Anak Agung Sri Agung Aryastuti's scientific contributions

Seaweed-associated bacteria have a pivotal role to synthesize arrays of secondary metabolites. This study described a bacterial isolate encoded as ISP1RL3 that was isolated from seaweed Eucheuma cottonii. Ethyl acetate extracts of ISP1RL3 was screened against non-multidrug bacteria (Staphylococcus aureus ATCC 25923, Streptococcus mutans FNCC 0405, Escherichia coli ATCC 25922, Klebsiella pneumoniae ATCC 700603) and multi-drug resistance bacteria (Methicilin-resistance S. aureus (MRSA), E. coli ESBL, K. pneumoniae ESBL, dan A.baumanii ESBL). Our result showed that ISP1RL3 displayed rod structure, Gram negative and identified as Pseudomonas aeruginosa. The crude extract displayed strong antibacterial activity against all bacterial test with the range zone of inhibition of 10 mm – 18 mm. The GC-MS analysis detected the presence of 13 antibacterial compounds with four dominant moleculer were o-Xylene, Ethylbenzene, p-Xylene and Benzene, 1,3-dimethyl. Overall, this finding highlights the potency of seaweed-associated bacteria to synthesize active compounds against multidrug resistance bacteria.

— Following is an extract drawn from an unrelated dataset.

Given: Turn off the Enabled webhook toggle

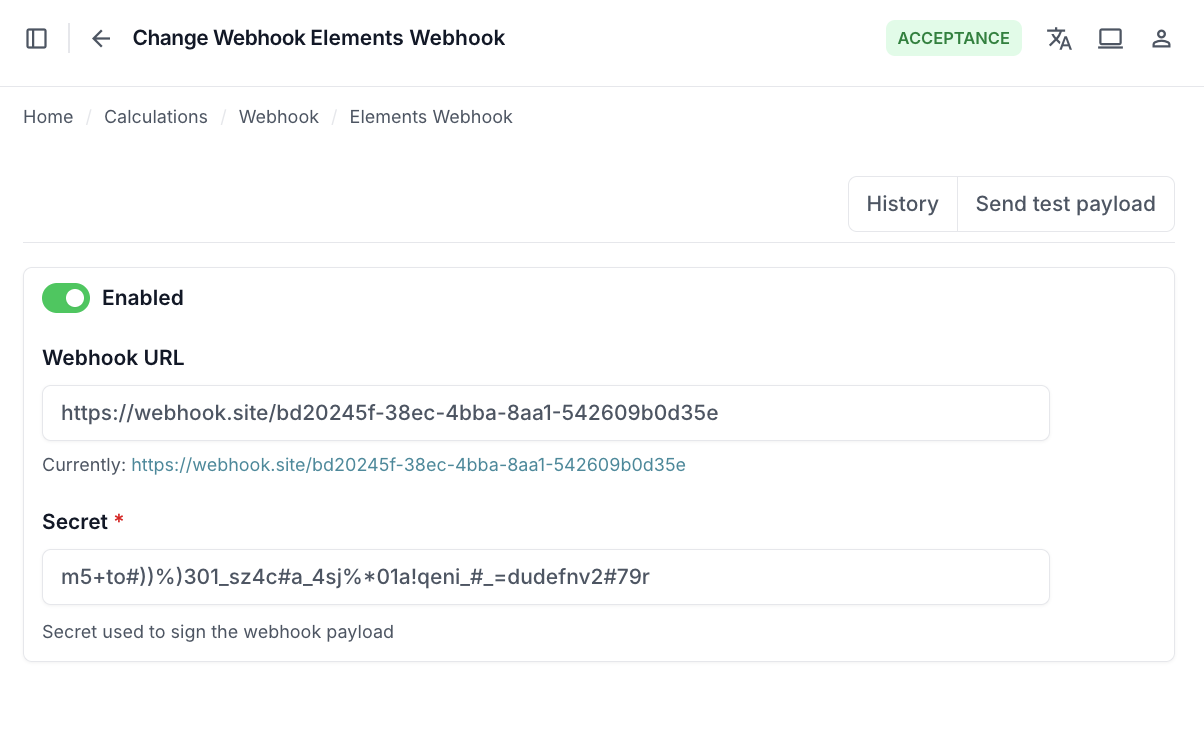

Seaweeds have a strong relationship with prokaryotic community especially bacteria. Bacteria-associated with seaweeds generally produce active compounds which could be potential for pharmaceutical purposes. This research was focused to study antibacterial, antifungal and antioxidant activities from a bacteria encoded as SMPRL-2, isolated from Eucheuma cottonii . Molecular identification of the isolate was performed based on 16S rRNA sequencing and its morphology was assessed using scanning electronic microscope (SEM). The isolate SMPRL-2 was fermented in 100 mL ISP-2 liquid media for 14 days and extracted using ethyl acetate (1:1 ratio, v/v). The obtained crude extract was screened against bacterial and fungal isolates based on Kirby-Bauer method. The extract was screened for its antioxidant activities using DPPH method. The isolate was identified as Bacillus cereus , with short rod morphology under SEM observation. Zone of inhibition (ZOI) of the extract was 14.7±0.8 mm and 9.1±0.8 mm against Streptococcus mutans FNCC 0405 and Escherichia coli ATCC 25922, respectively. Furthermore, ZOI of the extract against Candida albicans and Aspergillus flavus were 9.6±0.9 mm and 8.8±2.3 mm respectively. A very weak antioxidant activity with IC 50 value of 33000 ppm was observed. Overall, this result provides a preliminary finding of marine bacteria as naturally active compounds producer.